Julie K. Brown and Ben Wieder, Miami Herald on

Published in News & Features

NEW YORK — The prosecution in the Ghislaine Maxwell sex trafficking case is about to rest — weeks ahead of schedule — with one of Maxwell’s most prominent accusers conspicuously absent from the witness list.

Virginia Roberts Giuffre — who has previously cast Maxwell as a central player in Jeffrey Epstein’s sex trafficking operation — apparently isn’t going to testify, even though she has been mentioned by witnesses and prosecutors almost daily during the trial: as a minor who visited Epstein’s homes multiple times; as a girl who had sex with Epstein; as a victim who was allegedly recruited by Maxwell; and as a teenager who flew on Epstein’s private plane, often with Maxwell — 32 times.

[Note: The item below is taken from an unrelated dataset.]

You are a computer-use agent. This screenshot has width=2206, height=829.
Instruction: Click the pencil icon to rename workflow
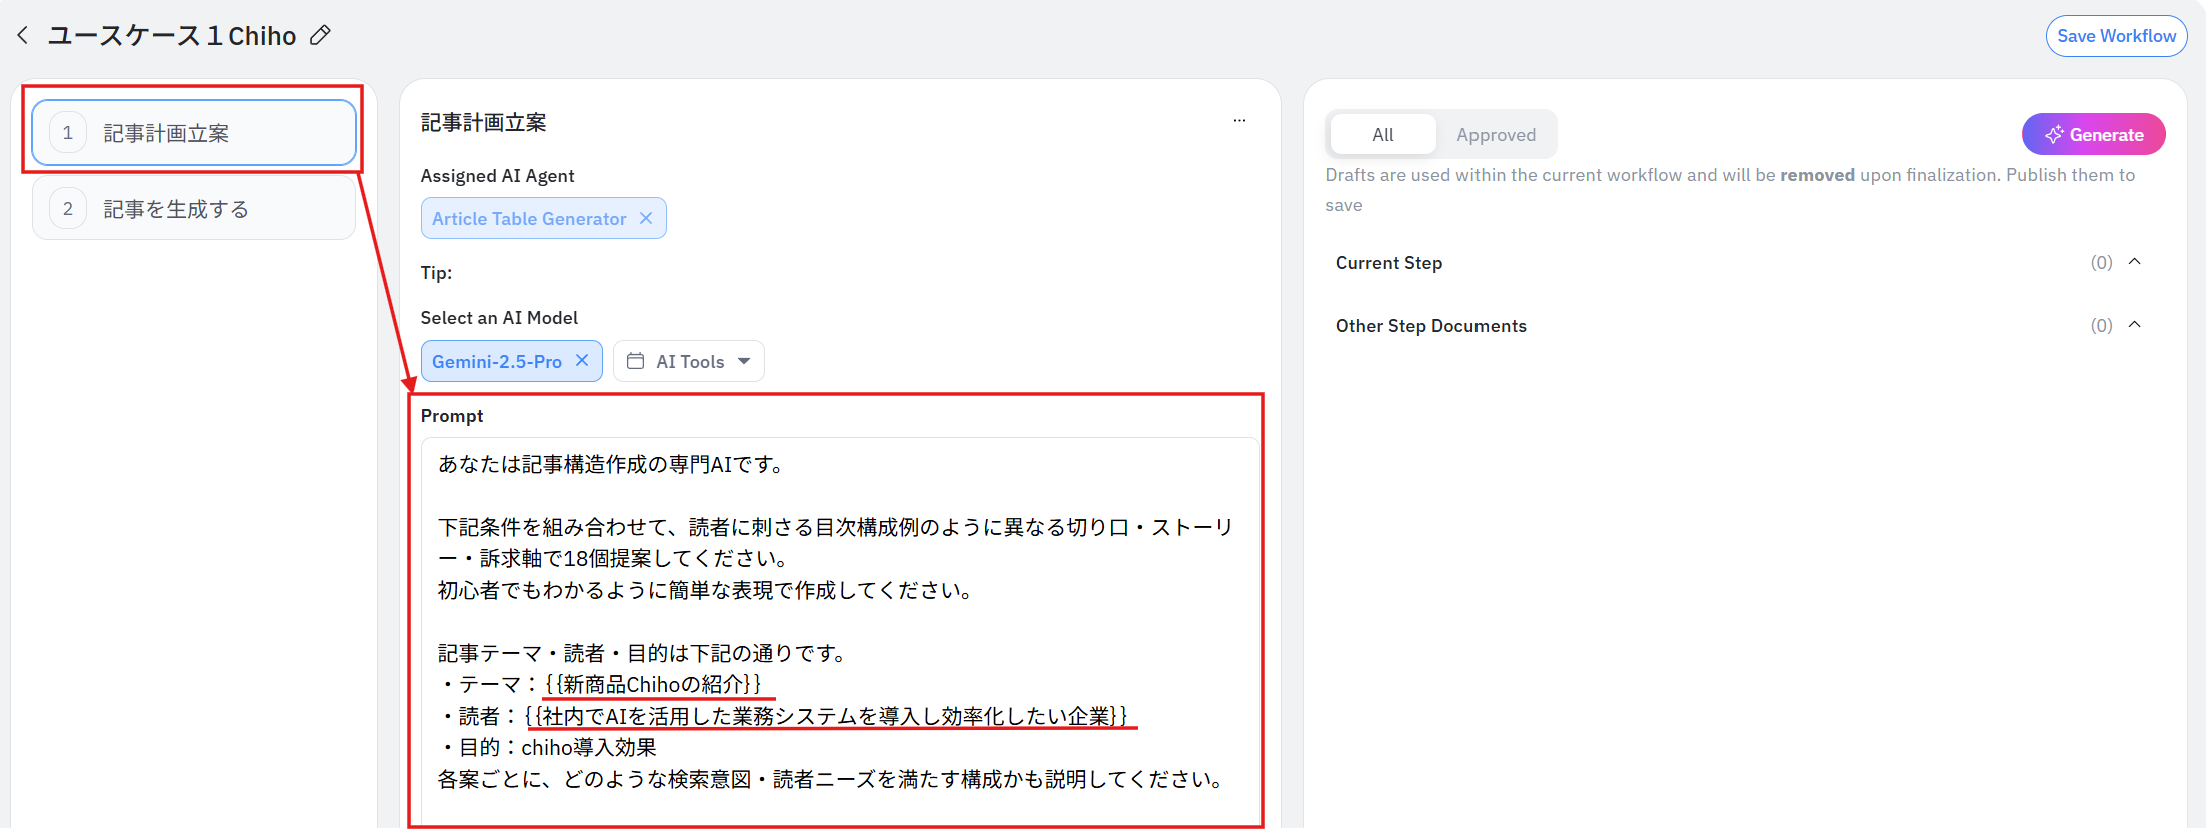click(x=320, y=36)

Her absence in the room is striking, considering that there is physical evidence that appears to support her story of sexual abuse: photographs of her with Maxwell and Prince Andrew and of her at Epstein’s ranch in New Mexico, pictures of her with Epstein and Maxwell at a birthday party aboard a yacht where she looks barely out of childhood.

For years, Giuffre has been at the forefront of the case, speaking out against how the government has failed to hold Epstein — and those who assisted and enabled him — accountable.

Giuffre’s lawyer is as mystified as anyone else as to why federal prosecutors have selected a narrow set of women to testify.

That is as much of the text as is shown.